» YOUR INSTRUCTIONS:
Copy the lines below as they are; omit the images they contain.

______________________________

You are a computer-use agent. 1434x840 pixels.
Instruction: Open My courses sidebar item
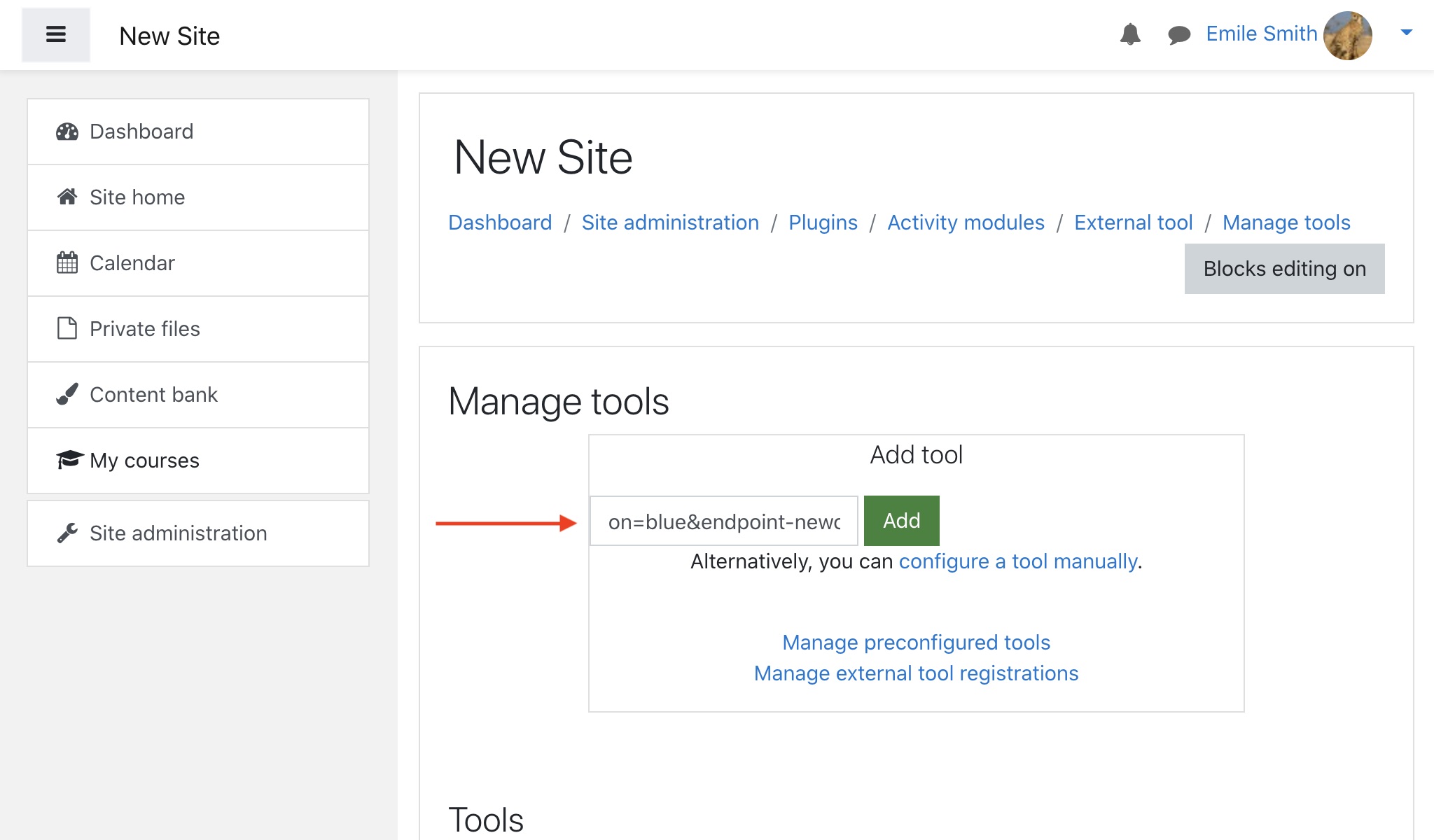(x=144, y=461)
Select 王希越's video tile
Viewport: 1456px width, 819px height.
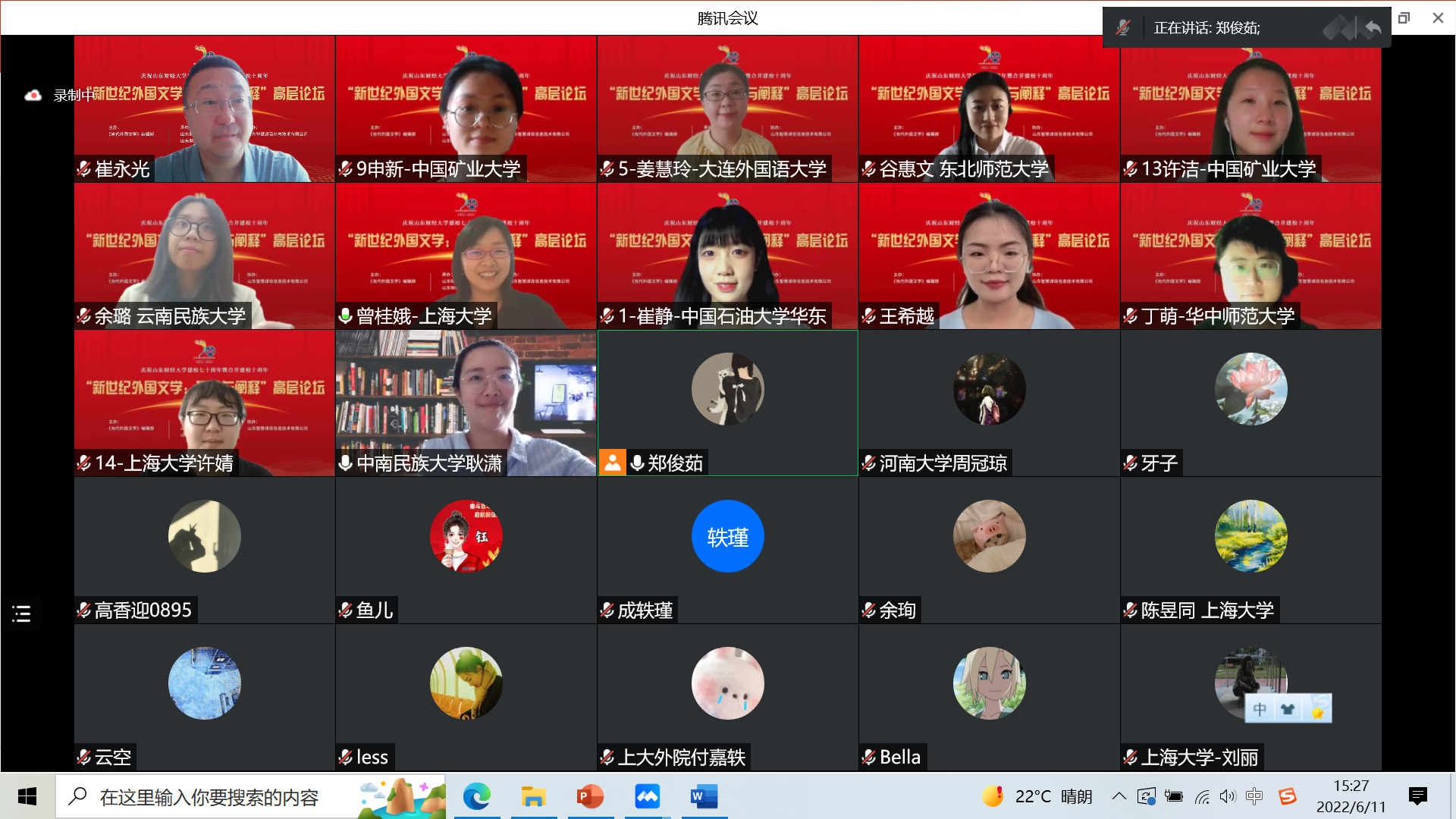click(988, 256)
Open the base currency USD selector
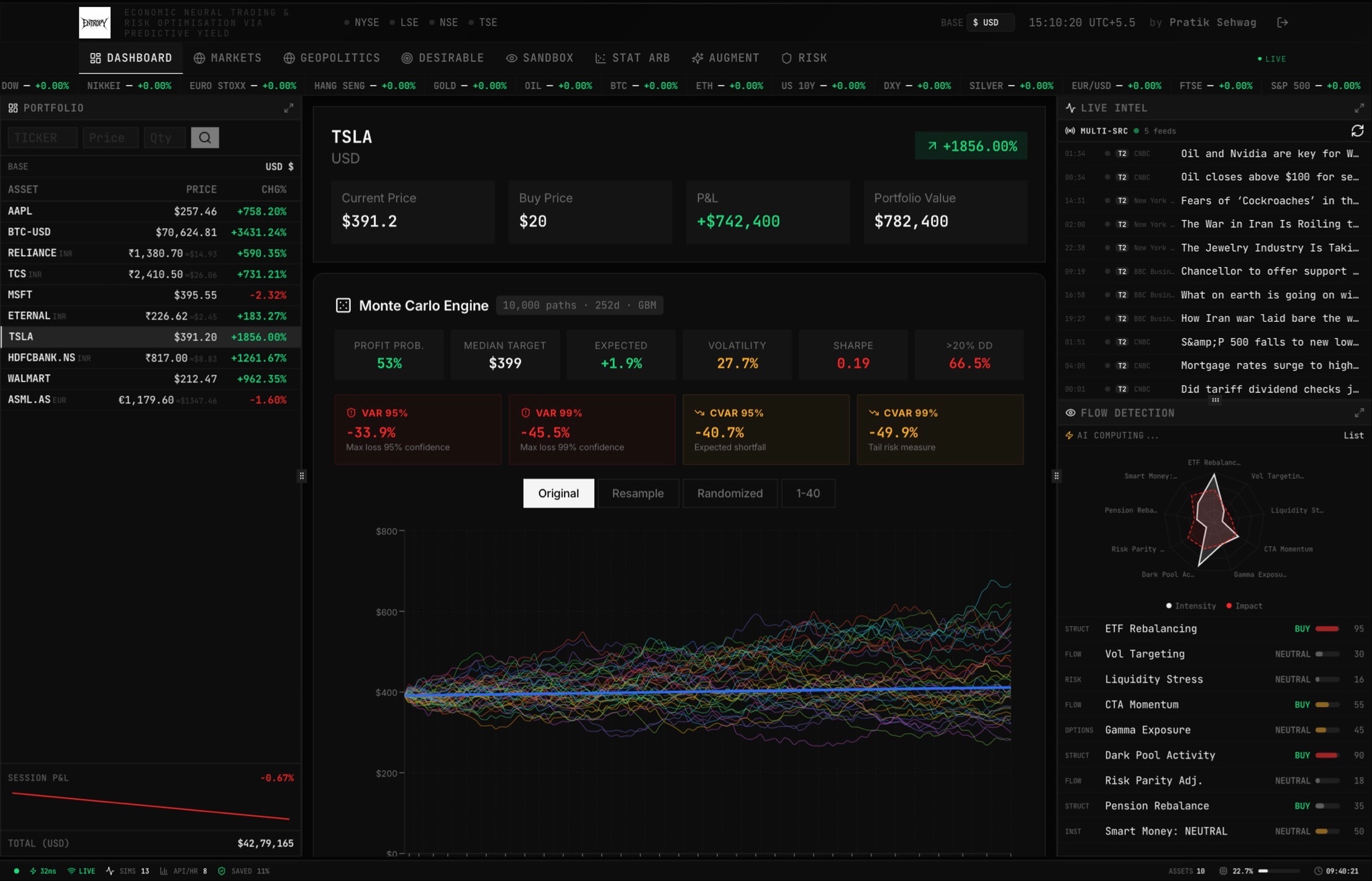This screenshot has height=881, width=1372. tap(989, 22)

______________________________

» EXERCISE OUTPUT:
You are a computer-use agent. 1434x840 pixels.
Instruction: Open My courses sidebar item
(x=144, y=461)
Select 王希越's video tile
Viewport: 1456px width, 819px height.
click(988, 256)
Open the base currency USD selector
This screenshot has height=881, width=1372. tap(989, 22)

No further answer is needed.